Effect of Somatostatin on Plasma Glucose and Insulin Responses to Glucagon and Tolbutamide in Man

Abstract

To characterize further the mechanism by which somatostatin lowers plasma glucose levels in man, we studied its effect on glucagon-induced glycogenolysis in 6 normal subjects. Additionally, we examined the effect of somatostatin on glucagonand tolbutamide-stimulated insulin release. During infusion of somatostatin (250 μg iv bolus followed by a sustained infusion of 500 μg/hr), plasma glucose responses to glucagon (1 mg iv) exceeded those seen after glucagon administration alone. The resultant hyperglycemia (190–200 mg/100 ml) was unaffected by administration of tolbutamide (1 g iv) and persisted for 15 min after stopping the somatostatin infusion. Plasma insulin remained at basal levels throughout the infusion, despite administration of glucagon and tolbutamide (with coexistent hyperglycemia). Within 15 min after stopping the somatostatin infusion, plasma insulin rose abruptly and plasma glucose declined toward basal levels.
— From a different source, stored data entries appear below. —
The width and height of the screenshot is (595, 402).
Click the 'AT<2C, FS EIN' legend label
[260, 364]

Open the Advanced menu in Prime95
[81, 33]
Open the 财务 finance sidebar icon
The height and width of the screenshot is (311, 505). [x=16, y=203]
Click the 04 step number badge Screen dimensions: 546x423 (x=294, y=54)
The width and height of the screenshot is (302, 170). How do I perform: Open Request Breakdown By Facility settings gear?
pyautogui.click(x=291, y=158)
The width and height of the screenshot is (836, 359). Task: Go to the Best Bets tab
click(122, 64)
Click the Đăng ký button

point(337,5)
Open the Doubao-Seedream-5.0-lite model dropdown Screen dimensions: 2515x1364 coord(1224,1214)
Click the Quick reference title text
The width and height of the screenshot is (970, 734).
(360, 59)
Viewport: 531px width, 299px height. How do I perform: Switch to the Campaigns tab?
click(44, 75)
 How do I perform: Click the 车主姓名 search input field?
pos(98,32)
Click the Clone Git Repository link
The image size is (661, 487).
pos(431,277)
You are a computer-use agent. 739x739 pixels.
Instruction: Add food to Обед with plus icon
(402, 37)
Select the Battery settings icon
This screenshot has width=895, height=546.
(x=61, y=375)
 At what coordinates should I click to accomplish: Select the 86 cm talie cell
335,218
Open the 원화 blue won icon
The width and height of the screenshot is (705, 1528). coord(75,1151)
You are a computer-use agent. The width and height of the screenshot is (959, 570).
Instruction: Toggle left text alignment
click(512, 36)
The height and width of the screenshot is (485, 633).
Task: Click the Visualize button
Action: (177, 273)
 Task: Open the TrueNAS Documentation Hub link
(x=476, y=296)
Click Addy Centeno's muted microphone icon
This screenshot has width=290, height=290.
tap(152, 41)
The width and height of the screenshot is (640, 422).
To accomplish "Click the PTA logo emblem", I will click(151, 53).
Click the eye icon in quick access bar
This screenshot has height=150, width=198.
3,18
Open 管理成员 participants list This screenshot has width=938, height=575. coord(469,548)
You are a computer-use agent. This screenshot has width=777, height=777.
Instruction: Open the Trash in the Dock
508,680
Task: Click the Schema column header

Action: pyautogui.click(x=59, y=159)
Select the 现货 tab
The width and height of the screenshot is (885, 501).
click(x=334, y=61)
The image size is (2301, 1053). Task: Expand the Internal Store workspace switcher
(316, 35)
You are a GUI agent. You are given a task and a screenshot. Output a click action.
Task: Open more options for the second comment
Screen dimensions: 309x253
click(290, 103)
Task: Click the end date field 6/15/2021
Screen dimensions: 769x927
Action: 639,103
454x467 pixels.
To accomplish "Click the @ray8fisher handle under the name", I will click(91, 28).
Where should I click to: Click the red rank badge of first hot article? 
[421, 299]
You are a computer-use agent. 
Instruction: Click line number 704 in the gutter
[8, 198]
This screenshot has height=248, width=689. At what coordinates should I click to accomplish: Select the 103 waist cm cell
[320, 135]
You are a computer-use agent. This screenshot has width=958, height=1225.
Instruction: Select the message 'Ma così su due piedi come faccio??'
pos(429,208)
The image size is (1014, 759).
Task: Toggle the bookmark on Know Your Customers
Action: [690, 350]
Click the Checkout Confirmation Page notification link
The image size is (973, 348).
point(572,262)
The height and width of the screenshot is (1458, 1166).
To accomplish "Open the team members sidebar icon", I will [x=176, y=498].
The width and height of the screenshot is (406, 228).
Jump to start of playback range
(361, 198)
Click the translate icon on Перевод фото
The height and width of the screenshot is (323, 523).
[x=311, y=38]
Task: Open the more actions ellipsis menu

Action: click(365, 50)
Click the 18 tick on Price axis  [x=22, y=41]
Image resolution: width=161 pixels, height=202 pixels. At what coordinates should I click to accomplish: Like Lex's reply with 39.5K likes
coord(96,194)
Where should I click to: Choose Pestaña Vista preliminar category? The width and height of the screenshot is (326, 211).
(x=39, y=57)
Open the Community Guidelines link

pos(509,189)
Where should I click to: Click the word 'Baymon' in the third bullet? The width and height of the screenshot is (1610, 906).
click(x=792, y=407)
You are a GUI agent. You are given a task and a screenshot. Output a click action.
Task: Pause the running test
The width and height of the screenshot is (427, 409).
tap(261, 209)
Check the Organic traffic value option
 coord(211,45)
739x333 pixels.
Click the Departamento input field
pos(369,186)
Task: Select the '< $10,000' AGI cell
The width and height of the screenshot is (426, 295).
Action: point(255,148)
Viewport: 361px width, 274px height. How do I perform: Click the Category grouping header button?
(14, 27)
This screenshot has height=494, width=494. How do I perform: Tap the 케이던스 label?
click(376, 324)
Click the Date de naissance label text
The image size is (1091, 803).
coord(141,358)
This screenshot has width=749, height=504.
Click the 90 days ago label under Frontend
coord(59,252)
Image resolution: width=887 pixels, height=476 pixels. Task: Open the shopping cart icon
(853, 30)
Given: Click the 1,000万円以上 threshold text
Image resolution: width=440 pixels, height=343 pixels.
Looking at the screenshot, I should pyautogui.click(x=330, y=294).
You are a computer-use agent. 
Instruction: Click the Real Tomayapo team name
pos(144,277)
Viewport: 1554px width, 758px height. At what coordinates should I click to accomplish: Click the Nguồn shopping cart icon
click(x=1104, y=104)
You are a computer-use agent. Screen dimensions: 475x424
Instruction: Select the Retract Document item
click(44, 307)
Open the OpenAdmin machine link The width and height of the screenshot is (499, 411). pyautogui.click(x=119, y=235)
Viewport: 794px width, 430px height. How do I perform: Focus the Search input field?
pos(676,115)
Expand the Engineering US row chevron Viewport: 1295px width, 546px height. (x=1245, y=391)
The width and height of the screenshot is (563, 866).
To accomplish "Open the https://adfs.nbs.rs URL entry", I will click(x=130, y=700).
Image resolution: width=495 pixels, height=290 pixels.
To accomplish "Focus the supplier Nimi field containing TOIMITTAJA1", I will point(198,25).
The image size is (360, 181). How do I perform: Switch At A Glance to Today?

These studies indicate that, in man: 1) the hypoglycemic effect of somatostatin is not due to impaired hepatic responsiveness to glycogenolytic stimulation; 2) somatostatin inhibits insulin responses to glucagon, tolbutamide, and hyperglycemia; 3) the acute hypoglycemic effect of tolbutamide depends on insulin secretion; and 4) somatostatin administration may cause further deterioration of glucose tolerance in diabetic patients not receiving exogenous insulin.